ABOUT THIS TASK. Retype the records exactly.

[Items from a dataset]
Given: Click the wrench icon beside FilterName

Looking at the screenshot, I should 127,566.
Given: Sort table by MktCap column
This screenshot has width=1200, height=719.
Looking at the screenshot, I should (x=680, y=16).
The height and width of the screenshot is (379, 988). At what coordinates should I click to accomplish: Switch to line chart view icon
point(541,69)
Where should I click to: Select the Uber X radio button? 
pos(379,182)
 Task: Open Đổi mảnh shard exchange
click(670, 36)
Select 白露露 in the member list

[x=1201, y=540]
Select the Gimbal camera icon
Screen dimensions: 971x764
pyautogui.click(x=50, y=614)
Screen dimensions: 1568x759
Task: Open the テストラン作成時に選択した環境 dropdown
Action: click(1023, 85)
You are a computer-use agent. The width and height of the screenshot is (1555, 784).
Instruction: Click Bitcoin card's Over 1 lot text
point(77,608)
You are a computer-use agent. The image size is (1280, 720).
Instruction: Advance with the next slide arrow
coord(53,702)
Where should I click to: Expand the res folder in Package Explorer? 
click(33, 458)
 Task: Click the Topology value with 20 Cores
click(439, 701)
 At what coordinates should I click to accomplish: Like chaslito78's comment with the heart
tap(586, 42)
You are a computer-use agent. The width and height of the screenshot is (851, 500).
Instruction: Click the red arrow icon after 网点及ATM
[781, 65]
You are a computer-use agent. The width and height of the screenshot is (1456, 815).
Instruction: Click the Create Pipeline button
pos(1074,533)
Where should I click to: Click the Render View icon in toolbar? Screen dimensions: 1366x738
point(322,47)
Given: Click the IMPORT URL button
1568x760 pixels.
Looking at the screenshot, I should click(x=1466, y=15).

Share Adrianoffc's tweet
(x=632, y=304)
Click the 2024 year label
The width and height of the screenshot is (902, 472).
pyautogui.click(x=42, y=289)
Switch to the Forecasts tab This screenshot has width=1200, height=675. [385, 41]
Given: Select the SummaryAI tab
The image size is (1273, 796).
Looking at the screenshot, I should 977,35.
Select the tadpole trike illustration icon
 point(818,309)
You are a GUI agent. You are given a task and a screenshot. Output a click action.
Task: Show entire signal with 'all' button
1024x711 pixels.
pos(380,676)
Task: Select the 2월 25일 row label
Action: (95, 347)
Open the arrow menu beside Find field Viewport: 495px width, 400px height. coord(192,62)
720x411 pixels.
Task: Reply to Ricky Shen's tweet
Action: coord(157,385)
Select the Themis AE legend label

SOLUTION TO THIS PROBLEM.
Given: Click the wrench icon beside FilterName

Looking at the screenshot, I should 127,566.
Given: Sort table by MktCap column
This screenshot has width=1200, height=719.
Looking at the screenshot, I should (x=680, y=16).
The height and width of the screenshot is (379, 988). At what coordinates should I click to accomplish: Switch to line chart view icon
point(541,69)
Where should I click to: Select the Uber X radio button? 
pos(379,182)
 Task: Open Đổi mảnh shard exchange
click(670, 36)
Select 白露露 in the member list

[x=1201, y=540]
Select the Gimbal camera icon
Screen dimensions: 971x764
pyautogui.click(x=50, y=614)
Screen dimensions: 1568x759
Task: Open the テストラン作成時に選択した環境 dropdown
Action: click(1023, 85)
You are a computer-use agent. The width and height of the screenshot is (1555, 784).
Instruction: Click Bitcoin card's Over 1 lot text
point(77,608)
You are a computer-use agent. The image size is (1280, 720).
Instruction: Advance with the next slide arrow
coord(53,702)
Where should I click to: Expand the res folder in Package Explorer? 
click(33, 458)
 Task: Click the Topology value with 20 Cores
click(439, 701)
 At what coordinates should I click to accomplish: Like chaslito78's comment with the heart
tap(586, 42)
You are a computer-use agent. The width and height of the screenshot is (851, 500).
Instruction: Click the red arrow icon after 网点及ATM
[781, 65]
You are a computer-use agent. The width and height of the screenshot is (1456, 815).
Instruction: Click the Create Pipeline button
pos(1074,533)
Where should I click to: Click the Render View icon in toolbar? Screen dimensions: 1366x738
point(322,47)
Given: Click the IMPORT URL button
1568x760 pixels.
Looking at the screenshot, I should click(x=1466, y=15).

Share Adrianoffc's tweet
(x=632, y=304)
Click the 2024 year label
The width and height of the screenshot is (902, 472).
pyautogui.click(x=42, y=289)
Switch to the Forecasts tab This screenshot has width=1200, height=675. [385, 41]
Given: Select the SummaryAI tab
The image size is (1273, 796).
Looking at the screenshot, I should 977,35.
Select the tadpole trike illustration icon
 point(818,309)
You are a GUI agent. You are given a task and a screenshot. Output a click action.
Task: Show entire signal with 'all' button
1024x711 pixels.
pos(380,676)
Task: Select the 2월 25일 row label
Action: (95, 347)
Open the arrow menu beside Find field Viewport: 495px width, 400px height. coord(192,62)
720x411 pixels.
Task: Reply to Ricky Shen's tweet
Action: coord(157,385)
Select the Themis AE legend label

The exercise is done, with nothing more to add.